### Extracted text
# # # #

Title: Identification of disease-causing single nucleotide variants in exome sequencing studies
Speaker:Dr. Rui Jiang
Department of Automation, Tsinghua University
Address: Rm 101, East wing of Old Chemistry Building, Peking Unversity
Chair: Prof. Minghua Deng, Center for Quantitative Biology
Abtract:
Exome sequencing has been widely used in detecting pathogenic nonsynonymous single nucleotide variants (SNVs) for human inherited diseases. However, traditional statistical genetics methods are ineffective in analyzing exome sequencing data, due to such facts as the large number of sequenced variants, the presence of non-negligible fraction of pathogenic rare variants or de novo mutations, and the limited size of affected and normal populations. Here, we propose bioinformatics approaches, SPRING, snvForest and GLINTS, for identifying pathogenic nonsynonymous SNVs for a given query disease. SPRING integrates six functional effect scores calculated by existing methods and five association scores derived from a variety of genomic data sources to calculate the statistical significance that an SNV is causative for a query disease. snvForest adopts an ensemble learning method to assign prediction scores to candidate SNVs. These methods are designed to use with a set of seed genes known as associated with the disease of interest, and thus is suitable for studies on diseases with some prior knowledge. GLINTS further incorporates three disease phenotype similarity data to facilitate the detection of causative SNVs without any knowledge of seed genes for a query disease. This method is therefore suitable for research on diseases whose genetic bases are completely unknown. With a series of comprehensive validation experiments, we demonstrate the effectiveness of these methods, not only in simulation studies, but also in detecting causative de novo mutations for autism, epileptic encephalopathies and intellectual disability.

# # # #

### Exercise prompt
Using the seminar announcement above, decide whether each statement agrees with it. Answer yes or no, and quote the announcement's words that settle the question.
1. SPRING combines six functional effect scores with five association scores.
2. GLINTS depends on seed genes already known to be associated with the query disease.
3. The chair of the talk belongs to the Department of Automation.

### Supplied records
# # # #

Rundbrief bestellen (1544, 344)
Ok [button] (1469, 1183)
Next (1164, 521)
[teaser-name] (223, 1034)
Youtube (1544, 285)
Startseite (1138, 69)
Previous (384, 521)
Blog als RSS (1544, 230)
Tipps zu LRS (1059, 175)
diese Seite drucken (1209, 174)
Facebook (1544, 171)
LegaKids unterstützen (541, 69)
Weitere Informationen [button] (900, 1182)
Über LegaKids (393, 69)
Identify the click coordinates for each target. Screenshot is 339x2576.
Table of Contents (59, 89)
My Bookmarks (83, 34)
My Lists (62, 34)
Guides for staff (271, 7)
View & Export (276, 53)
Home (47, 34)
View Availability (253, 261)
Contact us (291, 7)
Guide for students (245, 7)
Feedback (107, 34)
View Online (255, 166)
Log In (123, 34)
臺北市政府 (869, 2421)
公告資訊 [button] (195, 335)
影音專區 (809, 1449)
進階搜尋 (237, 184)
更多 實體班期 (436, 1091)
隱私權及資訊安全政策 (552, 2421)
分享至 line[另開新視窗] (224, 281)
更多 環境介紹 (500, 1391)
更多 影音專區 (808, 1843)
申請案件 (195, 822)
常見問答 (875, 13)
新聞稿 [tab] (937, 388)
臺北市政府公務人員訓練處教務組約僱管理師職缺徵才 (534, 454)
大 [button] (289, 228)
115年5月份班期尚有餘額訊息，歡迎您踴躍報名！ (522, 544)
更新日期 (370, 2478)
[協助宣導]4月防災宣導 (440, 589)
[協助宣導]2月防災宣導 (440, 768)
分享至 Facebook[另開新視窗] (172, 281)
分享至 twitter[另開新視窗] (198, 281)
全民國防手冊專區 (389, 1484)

# # # #

### Response to this task
1. Yes: "SPRING integrates six functional effect scores calculated by existing methods and five association scores derived from a variety of genomic data sources"
2. No: "GLINTS further incorporates three disease phenotype similarity data to facilitate the detection of causative SNVs without any knowledge of seed genes for a query disease."
3. No: "Chair: Prof. Minghua Deng, Center for Quantitative Biology"